Since it bowed in theatres in China, that has certainly proven the case, the film continuing to top the local box office. Gradually making its way through international territories via either limited releases or film festival appearances will see the feature attract a broader audience, though it could simply become a placeholder for another take on the tale down the track. An English-language remake hasn’t been announced but, thanks to every frenetic frame of Lam’s effort, it feels almost inevitable.
Indeed, there’s plenty of aspects to the violent events of October 5, 2011, that could sustain several big screen versions. On a stretch of the Mekong River bordering Myanmar and Thailand, two cargo ships took fire, 13 Chinese fisherman lost their lives, and 900,000 methamphetamine pills surfaced in the aftermath. Enter Chinese authorities intent on doing whatever it takes to bring the culprits to justice and stem the flow of narcotics in the region. Guided by Captain Gao Gang (Zhang Hanyu) with the assistance of undercover operative Fang Xinwu (Eddie Peng), they attempt to take down ruthless, murderous kingpin Naw Kham (Pawarith Monkolpisit).

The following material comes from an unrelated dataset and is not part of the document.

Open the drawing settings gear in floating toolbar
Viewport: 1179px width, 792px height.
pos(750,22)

It’s a deadly pursuit, but someone has to do it — and someone else has to reduce all that police work down to its broadest strokes. Subtlety, dialogue, taking a break between gun battles: none of these are Lam’s strong suit, and nor is sticking to the facts. Even those unacquainted with the actual details will spy the many liberties the helmer and his four co-scribes take, all in the name of boosting the feature’s entertainment quota. Just as blatant and apparent is the nationalistic sentiment, championing the heroics of China’s law enforcement, and skimming over the contributions of the other members of the titular taskforce.

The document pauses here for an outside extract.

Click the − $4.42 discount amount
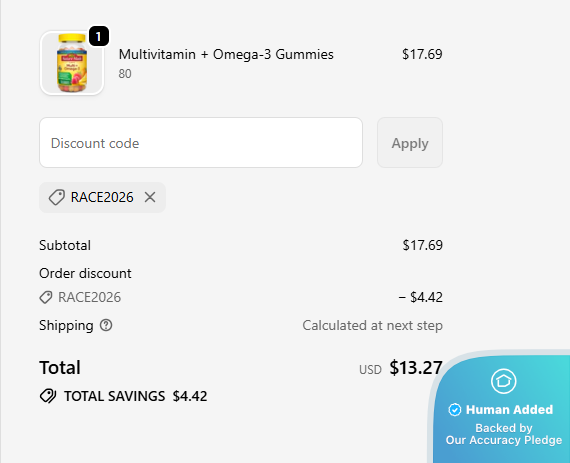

And yet, what Lam does, he does well; Operation Mekong’s tense, tightly constructed, expertly shot mid-film shopping centre shootout is a masterclass in inventively and engagingly staged action. In fact, it’s such a show-stopper that everything that follows pales in comparison, including child soldiers, river firefights and jungle frays, though the filmmaker keeps the pace fast and the onslaught of altercations furious.
With the feature unfolding with such speed and sleekness, technical contributions prove stellar across the board — so much so that finding just the right scenic background for a conversation or maintaining a gleeful sense of energy often seems to dictate Lam’s choices, rather than servicing the narrative. Cinematographer Yuen Man Fung and editor David M. Richardson are each gifted a considerable showcase of their talents as a result, with the entire film acting as a 140-minute highlights reel for both.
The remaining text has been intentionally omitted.